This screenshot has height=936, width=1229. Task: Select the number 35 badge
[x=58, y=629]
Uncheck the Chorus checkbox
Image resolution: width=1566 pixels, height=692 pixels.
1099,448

┄┄┄┄┄┄

» Aim of the task: Return each entry exactly. Leave none out.

» Solution:
This screenshot has height=936, width=1229. Task: Select the number 35 badge
[x=58, y=629]
Uncheck the Chorus checkbox
Image resolution: width=1566 pixels, height=692 pixels.
1099,448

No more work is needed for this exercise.